## Goal
Please rewrite everything from the line containing "You are a GUI" down to the line containing "Image resolution: width=1106", swapping "arrow" for "button" and keeping the rest unchanged. Return only those lines.

## Excerpted records

★ ★ ★ ★

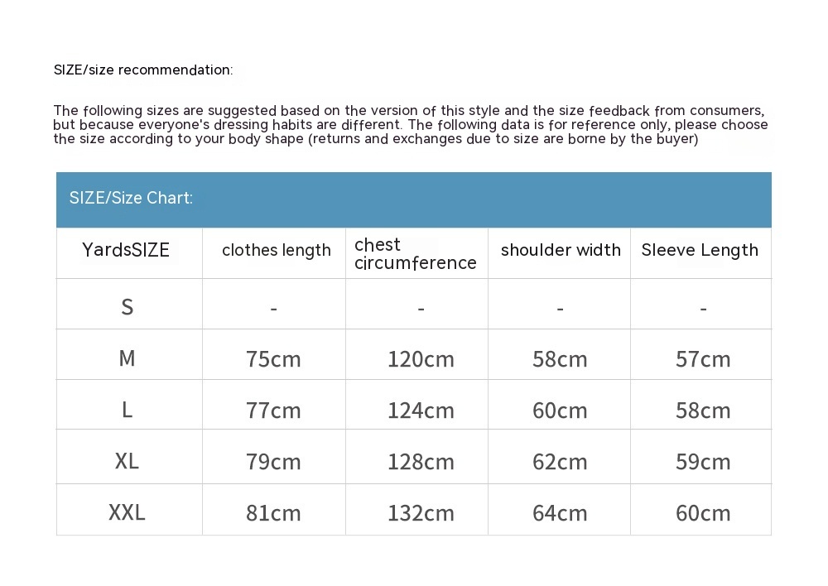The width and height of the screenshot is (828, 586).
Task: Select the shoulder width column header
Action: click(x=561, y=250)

★ ★ ★ ★

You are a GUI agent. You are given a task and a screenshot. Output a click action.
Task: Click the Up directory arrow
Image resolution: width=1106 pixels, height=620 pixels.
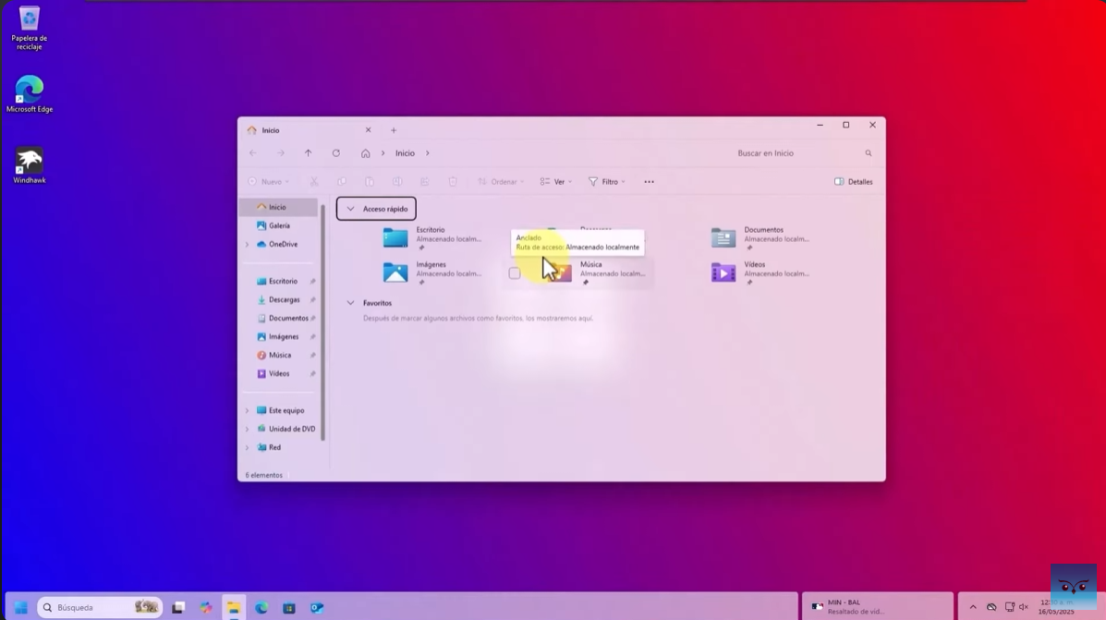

★ ★ ★ ★

## Task response
You are a GUI agent. You are given a task and a screenshot. Output a click action.
Task: Click the Up directory button
Image resolution: width=1106 pixels, height=620 pixels.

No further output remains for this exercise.